Früher hatte das Fach Deutsch mehr Wochenstunden zur Verfügung. Gleichzeitig mussten weniger Inhalte vermittelt werden. Doch der Unterrichtsstoff nahm zu, die Stundenzahl nahm ab und die Rechtschreibung rückte immer mehr an den Rand des Unterrichtsplans. Aber auch die anderen gymnasialen Fächer sahen sich mit zunehmend mehr Unterrichtsstoff und gleichzeitig weniger Wochenstunden für Vermittlung und Übung konfrontiert.

Abgesehen von den Stundenplänen hat sich auch die Sprache verändert. Wie geht die Jugend mit dem Gendern um?

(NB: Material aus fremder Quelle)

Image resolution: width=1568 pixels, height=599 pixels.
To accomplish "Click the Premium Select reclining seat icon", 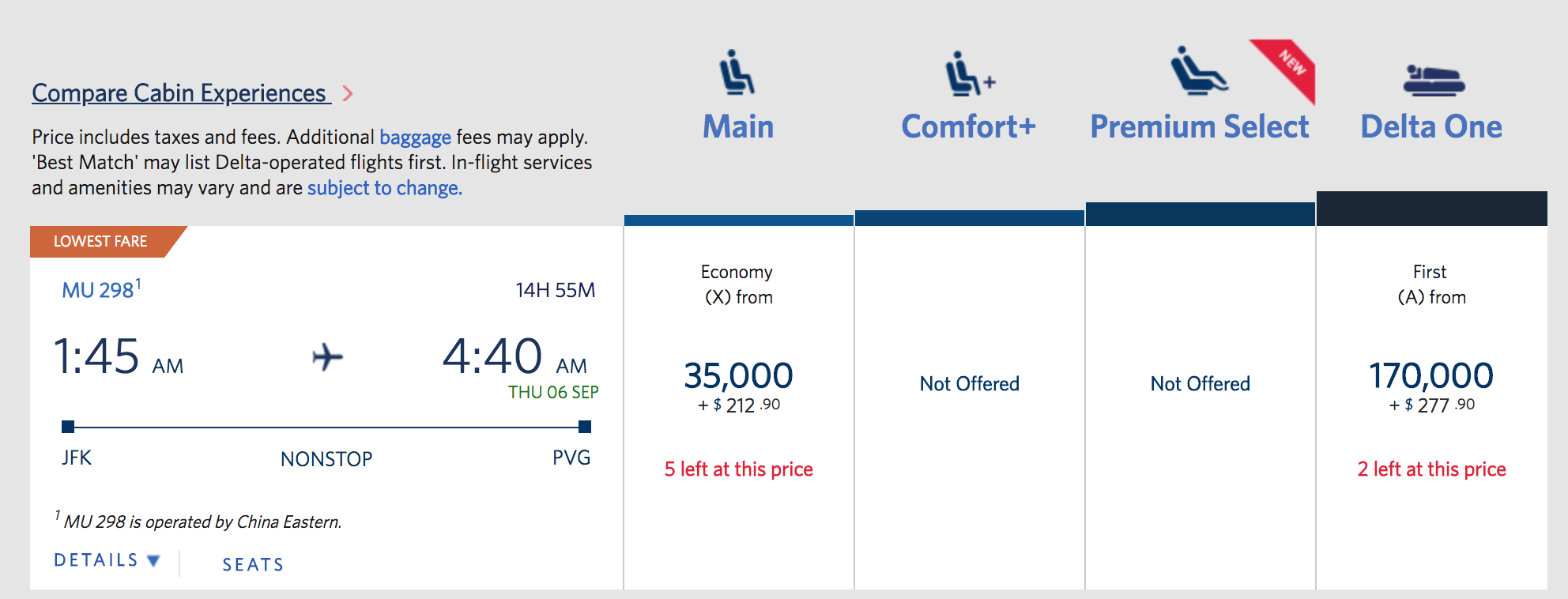I will tap(1199, 71).
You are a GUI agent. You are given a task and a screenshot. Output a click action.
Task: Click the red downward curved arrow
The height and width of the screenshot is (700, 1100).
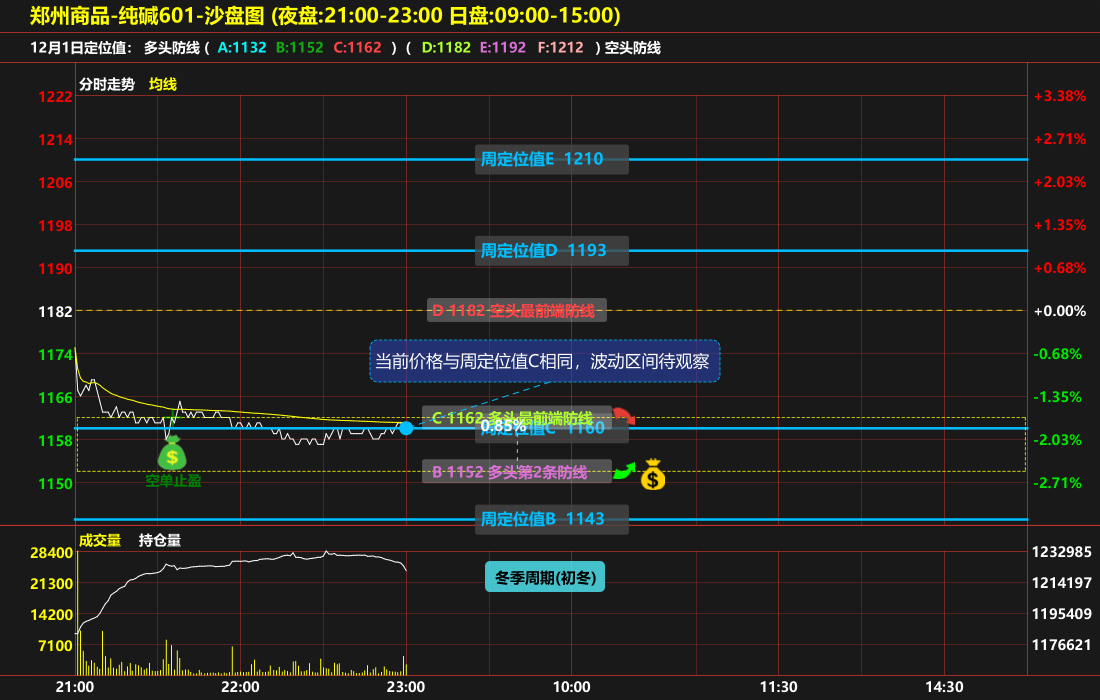coord(624,416)
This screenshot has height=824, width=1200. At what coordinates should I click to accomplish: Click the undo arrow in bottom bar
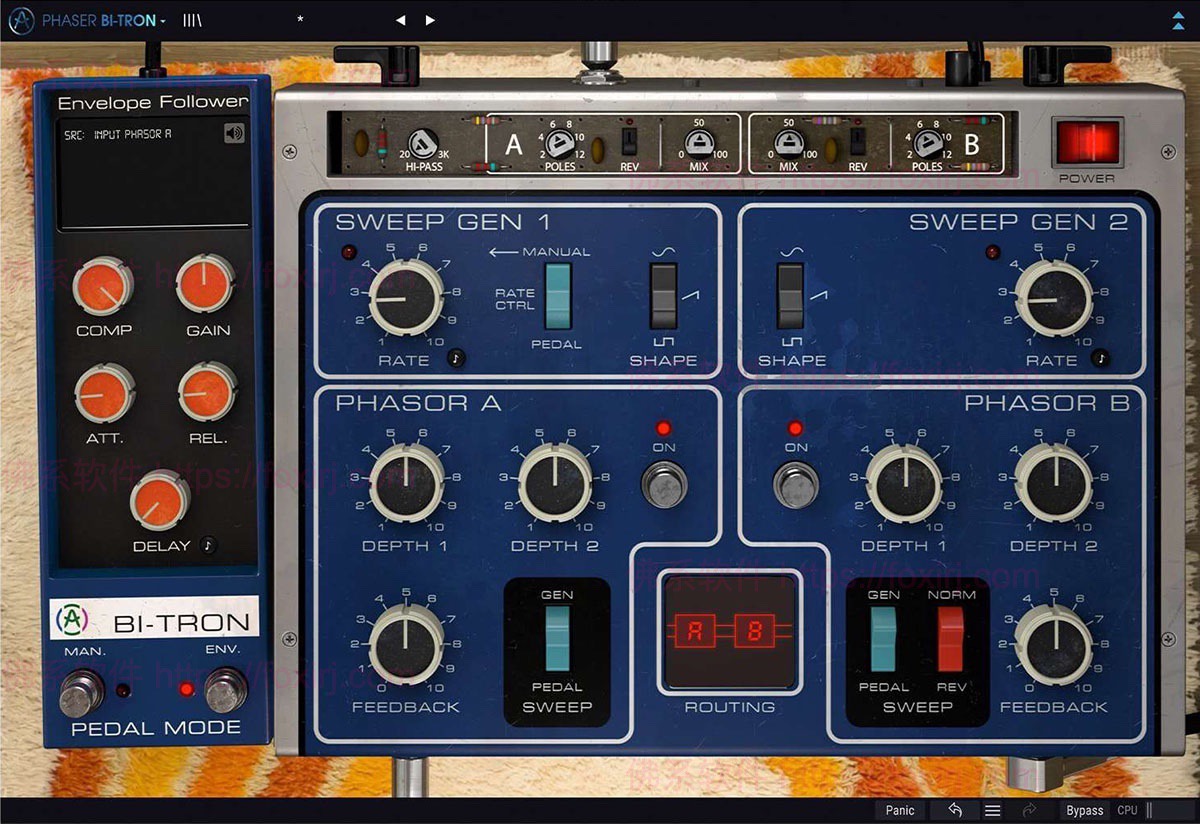(x=955, y=810)
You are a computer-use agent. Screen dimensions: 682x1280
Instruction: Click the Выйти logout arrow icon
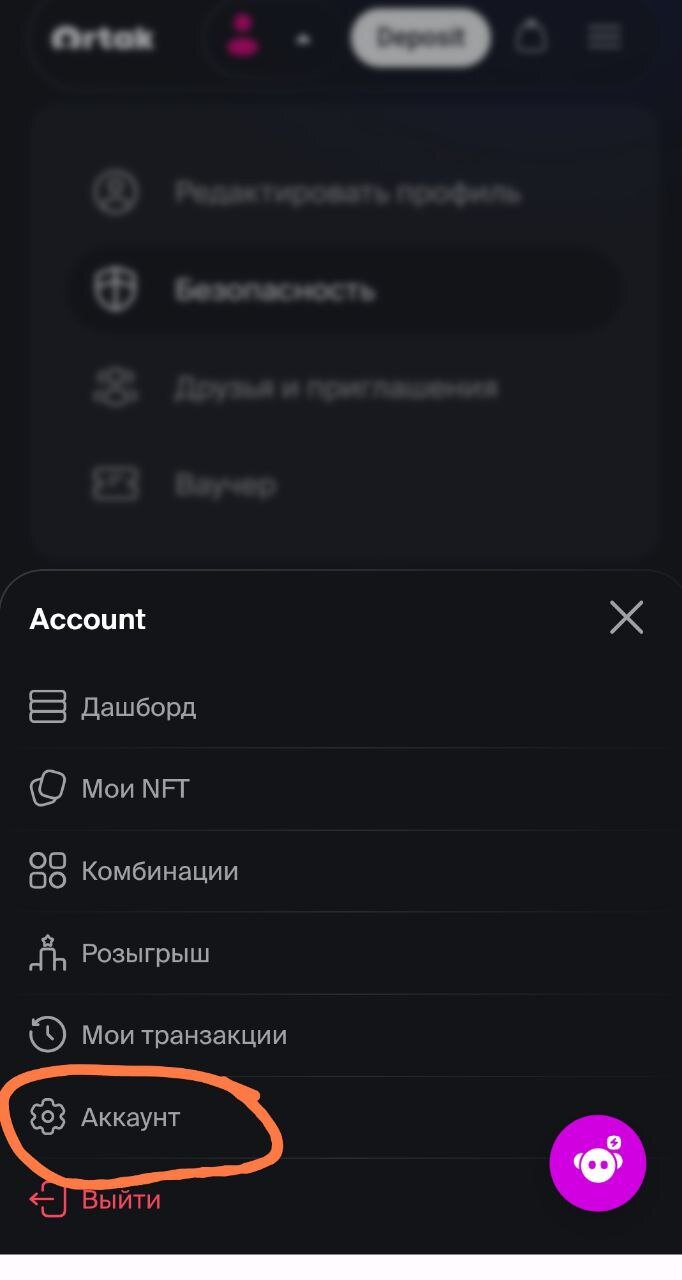(x=47, y=1199)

Hier möchte ich wiederholen, was ein Hochschuldozent vor einigen Monaten in der Zeitung geäussert hat: Für junge Leute ist es beim Schreiben wichtiger, dass ihre Sprache genderneutral ist, als dass die Rechtschreibung stimmt. Der Fokus hat sich hier stark verlagert.

«Wir bilden Wörter, Sätze und Texte grundsätzlich noch immer nach indoeuropäischem Muster. Daran wird sich in zwei Generationen nichts ändern.»

Wie wird die deutsche Sprache in zwei Generationen aussehen?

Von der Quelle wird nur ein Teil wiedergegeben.